Esquema de la Filosofía del Espíritu de Hegel


Concepto de Espíritu


Un esquema del concepto de Espíritu en Filosofía a partir de  una lectura en  filosofía.org

La numeración de párrafos es mía, EH, para efectos de identificar en el esquema los razonamientos.

Tomado de:

http://www.filosofia.org/enc/ros/espiritu.htm

Espíritu

  1. (Del latín “spiritus”, literalmente: soplo, aire finísimo, hálito, aliento, olor.) 
  2. Concepto que, en el amplio sentido de la palabra, es idéntico a los conceptos de lo ideal, de la conciencia como forma suprema de la actividad psíquíca; en el sentido estricto del término, es equivalente al concepto de pensamiento. 
  3. En la historia de la filosofía se diferencian el espíritu subjetivo (sujeto, personalidad, individuo) –cuya absolutización lleva al idealismo, subjetivo– y el espíritu objetivo (conciencia social, objetivación de las facultades humanas) que conduce –si se sostiene su carácter primario– al idealismo objetivo. 
  4. La filosofía grecorromana de la Antigüedad concebía el espíritu como activídad teórica (para Aristóteles, por ejemplo, la forma superior de la actividad del espíritu es el pensar sobre el pensamiento, el placer de teorizar).
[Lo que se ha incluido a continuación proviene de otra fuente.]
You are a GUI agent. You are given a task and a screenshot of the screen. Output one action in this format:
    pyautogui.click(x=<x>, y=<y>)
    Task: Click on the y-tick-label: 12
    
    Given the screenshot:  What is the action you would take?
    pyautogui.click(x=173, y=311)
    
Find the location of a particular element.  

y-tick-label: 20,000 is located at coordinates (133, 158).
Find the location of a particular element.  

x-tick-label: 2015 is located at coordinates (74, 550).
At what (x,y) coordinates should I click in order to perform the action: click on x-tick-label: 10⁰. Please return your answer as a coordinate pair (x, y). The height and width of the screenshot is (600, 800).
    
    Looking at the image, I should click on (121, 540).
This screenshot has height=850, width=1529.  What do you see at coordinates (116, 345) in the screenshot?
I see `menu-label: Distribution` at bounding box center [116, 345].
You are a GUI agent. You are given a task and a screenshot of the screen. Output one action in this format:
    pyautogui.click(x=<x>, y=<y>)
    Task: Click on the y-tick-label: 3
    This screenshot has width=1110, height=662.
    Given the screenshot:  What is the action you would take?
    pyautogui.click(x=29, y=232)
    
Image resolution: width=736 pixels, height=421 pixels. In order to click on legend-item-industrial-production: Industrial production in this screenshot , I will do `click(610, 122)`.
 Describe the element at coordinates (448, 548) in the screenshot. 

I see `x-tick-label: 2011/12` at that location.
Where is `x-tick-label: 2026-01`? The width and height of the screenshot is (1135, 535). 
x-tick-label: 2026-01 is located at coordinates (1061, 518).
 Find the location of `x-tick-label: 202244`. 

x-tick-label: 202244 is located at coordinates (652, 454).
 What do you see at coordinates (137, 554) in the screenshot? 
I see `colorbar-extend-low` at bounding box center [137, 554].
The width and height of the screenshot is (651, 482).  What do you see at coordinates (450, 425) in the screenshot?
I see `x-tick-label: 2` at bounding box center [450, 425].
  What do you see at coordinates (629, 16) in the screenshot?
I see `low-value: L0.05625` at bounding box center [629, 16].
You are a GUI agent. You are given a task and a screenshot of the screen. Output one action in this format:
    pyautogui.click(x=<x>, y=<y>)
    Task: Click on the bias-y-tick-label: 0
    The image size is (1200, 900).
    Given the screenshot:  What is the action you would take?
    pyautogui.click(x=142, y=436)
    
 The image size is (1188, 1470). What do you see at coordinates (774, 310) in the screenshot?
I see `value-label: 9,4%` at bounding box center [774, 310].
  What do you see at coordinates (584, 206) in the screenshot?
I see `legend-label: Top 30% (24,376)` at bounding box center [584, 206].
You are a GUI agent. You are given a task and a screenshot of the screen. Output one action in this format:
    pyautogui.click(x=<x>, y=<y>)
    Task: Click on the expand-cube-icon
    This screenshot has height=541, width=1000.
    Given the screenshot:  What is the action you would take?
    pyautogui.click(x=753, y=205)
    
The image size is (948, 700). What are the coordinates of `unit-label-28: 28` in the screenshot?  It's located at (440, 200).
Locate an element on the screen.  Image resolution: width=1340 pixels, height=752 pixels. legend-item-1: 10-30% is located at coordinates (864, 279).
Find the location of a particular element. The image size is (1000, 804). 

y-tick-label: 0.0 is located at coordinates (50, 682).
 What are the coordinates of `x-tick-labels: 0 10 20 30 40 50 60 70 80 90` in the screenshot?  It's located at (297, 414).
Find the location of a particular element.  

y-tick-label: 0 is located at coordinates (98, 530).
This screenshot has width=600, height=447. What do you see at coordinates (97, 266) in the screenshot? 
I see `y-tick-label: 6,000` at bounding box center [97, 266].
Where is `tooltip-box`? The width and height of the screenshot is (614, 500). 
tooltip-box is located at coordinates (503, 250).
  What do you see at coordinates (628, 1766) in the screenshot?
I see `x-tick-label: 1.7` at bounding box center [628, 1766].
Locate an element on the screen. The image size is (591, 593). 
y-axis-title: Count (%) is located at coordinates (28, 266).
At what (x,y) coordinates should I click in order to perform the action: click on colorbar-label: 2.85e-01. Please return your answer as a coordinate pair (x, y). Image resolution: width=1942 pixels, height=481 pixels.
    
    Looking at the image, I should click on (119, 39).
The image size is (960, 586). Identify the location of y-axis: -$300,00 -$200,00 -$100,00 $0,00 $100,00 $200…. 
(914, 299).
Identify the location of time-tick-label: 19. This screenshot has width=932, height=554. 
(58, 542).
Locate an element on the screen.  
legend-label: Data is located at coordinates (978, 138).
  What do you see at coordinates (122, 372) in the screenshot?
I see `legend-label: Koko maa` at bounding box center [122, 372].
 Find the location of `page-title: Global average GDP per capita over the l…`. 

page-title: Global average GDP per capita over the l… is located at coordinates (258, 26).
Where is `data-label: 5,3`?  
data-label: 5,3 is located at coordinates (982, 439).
Sin embargo, también se entiende el espíritu como principio suprarracional cognoscible inmediata e intuitivamente (Plotino). Este punto de vista entronca con la religión, según la cual el espíritu es Dios, una esencia sobrenatural, susceptible de ser únicamente objeto de la fe. 
  5. La filosofía clásica alemana subrayaba el carácter activo del espíritu, lo veía como actividad de la autoconciencia. Así, Hegel concebía el espíritu como unidad de la autoconciencia y de la conciencia, unidad que se realizaba en la razón; como unidad entre la actividad práctica y la teórica del espíritu sobre la base de la práctica: el ser del espíritu es su hacer aunque este hacer es interpretado sólo como conocimiento. El espíritu, según Hegel, supera lo natural y se eleva hasta sí mismo en el proceso del autoconocimiento.
  6. La filosofía materialista considera al espíritu como lo secundario respecto a la naturaleza. Para los materialistas de la antigüedad, el espíritu es la parte más racional del alma, derramada por todo el cuerpo. Los materialistas de los siglos XVII-XVIII (Hobbes, Locke, La Mettrie) concebían el espíritu sólo como una variedad del conocimiento sensorial. 
  7. El materialismo dialéctico no reduce lo espiritual a la simple suma de sensaciones y rechaza la representación del espíritu como de algo que existe con independencia de la materia. Lo espiritual es función de la materia altamente organizada, es resultado de la actividad práctica material, histórico-social de los hombres. La vida espiritual de la sociedad –conciencia social– aparece como reflejo del ser social. Al mismo tiempo, influye de manera activa sobre éste, sobre la actividad práctica de la humanidad. 
  8. El concepto de espíritu también se emplea en sentido metafórico como sinónimo de esencia: espíritu de la época, espíritu del tiempo (cfr. alma, pensamientoconcienciapsique).